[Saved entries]
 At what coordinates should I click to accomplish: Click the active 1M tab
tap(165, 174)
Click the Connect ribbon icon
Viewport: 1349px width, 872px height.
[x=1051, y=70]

Instructions for the task –
Your task is to write out, exactly, the line that contains "Click the Connect ribbon icon" and each line after it to the end of the data, with no other lines.

Answer space –
Click the Connect ribbon icon
Viewport: 1349px width, 872px height.
[x=1051, y=70]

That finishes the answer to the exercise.